The tuition-free public charter, which emphasizes bilingualism and hands-on, place-based learning, is the product of years of effort and enthusiasm from parents, students and staff.
“We’ve arrived,” said Rebecca Ruland-Shanahan, who shares her position as “head of school” with Adriana Ayala-Hire. “We’re working out the kinks but I think we’re off to a great start.”
The facility at 195 Center Drive in West Glenwood is remarkably inviting for formal Postal Service station. Six-foot-tall dividers between classrooms muffle noise surprisingly well, and Gregory Park expands the playground well beyond a single basketball hoop and some asphalt. The school has no commercial kitchen, so lunch is catered by local restaurants and served by students.
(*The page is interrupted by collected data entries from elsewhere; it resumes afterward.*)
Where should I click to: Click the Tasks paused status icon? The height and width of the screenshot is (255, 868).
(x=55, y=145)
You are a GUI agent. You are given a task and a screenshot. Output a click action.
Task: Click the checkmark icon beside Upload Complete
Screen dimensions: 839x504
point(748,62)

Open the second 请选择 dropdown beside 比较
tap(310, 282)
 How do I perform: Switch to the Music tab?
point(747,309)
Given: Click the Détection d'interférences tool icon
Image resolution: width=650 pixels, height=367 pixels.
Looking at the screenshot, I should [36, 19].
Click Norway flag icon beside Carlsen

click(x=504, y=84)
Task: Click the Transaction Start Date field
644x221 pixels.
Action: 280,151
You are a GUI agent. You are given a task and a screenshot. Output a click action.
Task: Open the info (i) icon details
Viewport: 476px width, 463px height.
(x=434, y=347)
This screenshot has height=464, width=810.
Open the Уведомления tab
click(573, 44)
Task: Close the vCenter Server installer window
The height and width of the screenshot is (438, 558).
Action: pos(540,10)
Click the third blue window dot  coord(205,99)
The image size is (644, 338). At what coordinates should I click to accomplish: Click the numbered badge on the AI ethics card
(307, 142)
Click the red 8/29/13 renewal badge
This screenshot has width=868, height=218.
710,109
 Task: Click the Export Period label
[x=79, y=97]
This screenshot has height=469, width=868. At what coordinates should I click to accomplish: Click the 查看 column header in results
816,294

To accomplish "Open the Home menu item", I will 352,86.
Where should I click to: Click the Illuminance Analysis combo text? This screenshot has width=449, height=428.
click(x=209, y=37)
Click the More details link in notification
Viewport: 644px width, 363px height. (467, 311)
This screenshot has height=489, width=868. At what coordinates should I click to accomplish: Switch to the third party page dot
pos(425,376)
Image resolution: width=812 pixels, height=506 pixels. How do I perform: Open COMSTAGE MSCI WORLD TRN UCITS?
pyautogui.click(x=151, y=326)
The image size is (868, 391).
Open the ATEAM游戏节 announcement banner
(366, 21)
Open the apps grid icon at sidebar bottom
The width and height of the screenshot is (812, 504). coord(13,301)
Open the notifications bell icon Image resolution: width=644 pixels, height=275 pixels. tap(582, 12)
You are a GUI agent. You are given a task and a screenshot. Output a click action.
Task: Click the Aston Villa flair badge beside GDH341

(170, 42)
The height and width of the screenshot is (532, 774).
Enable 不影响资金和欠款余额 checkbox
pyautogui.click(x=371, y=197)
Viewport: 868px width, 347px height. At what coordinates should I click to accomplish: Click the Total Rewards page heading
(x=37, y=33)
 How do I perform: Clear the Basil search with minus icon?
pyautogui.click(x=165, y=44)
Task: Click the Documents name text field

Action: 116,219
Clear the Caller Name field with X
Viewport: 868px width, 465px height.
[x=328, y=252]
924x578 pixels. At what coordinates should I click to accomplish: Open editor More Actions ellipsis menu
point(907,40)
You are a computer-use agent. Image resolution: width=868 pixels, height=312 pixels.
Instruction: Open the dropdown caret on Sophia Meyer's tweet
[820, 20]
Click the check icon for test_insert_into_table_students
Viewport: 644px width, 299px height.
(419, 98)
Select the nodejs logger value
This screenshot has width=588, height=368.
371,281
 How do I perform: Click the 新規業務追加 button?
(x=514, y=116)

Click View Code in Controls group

Athletics are available through Glenwood Springs Middle School, just a few blocks away.
Despite all the newness, weeks of preparation provided an air of comfort.
“Today doesn’t really feel like the first day because it’s been an ongoing process,” said Ayala-Hire, “We know most of the kids already.”
Long term, the school hopes to get grants to buy a bus and add a preschool by expanding into unused space.
“It will evolve into something great,” said Ruland-Shanahan.
“We have a lot of plans,” Ayala-Hire agreed. “I’m amazed by the level of community support. It tells me people wanted to have options.”
The sentiment was echoed by numerous parents who attended the open house on Monday night.
“Whether or not you think this is the best for your kids or not, it’s important to have options,” said Christine Young, who has kids in first, second, and sixth grade at the new school, as well as children at other area schools. “I am very excited about the hands-on learning. I like the multi-age classrooms. It gives the older kids a sense of responsibility.”
Students spend two years with most teachers, a concession to the size of the school but also an opportunity for enhanced stability and more flexibility in curriculum.
The current kindergarten and first-graders are entering a fully bilingual program, with half of their teaching time in Spanish and half in English. The program will grow with this year’s fresh students, but in the meantime all grades are required to take 45 minutes of Spanish each day.
“The generation that’s coming up is going to be so global,” said Spanish teacher Tracy Pihl. She encountered many bilingual and trilingual students in her time teaching in Madrid, and is happy to help local students stay competitive.
“They’re going to have so many opportunities,” said Tricia Zienowicz. As one of the few teachers not already fluent, she’s working on improving her skills to keep up with her students. She believes the extra effort is worth it to be part of such an effort.
“It’s one of the coolest teaching experiences I’ve had and it’s just going to get better,” she said. “I always liked to teach science because you can make anything into a project. Now I’m learning to do all subjects that way.”
Ayala-Hire says she’s confident in the teaching team and the charter school approach.
“It presents us the opportunity to be innovative, and I think that’s what people are looking for.”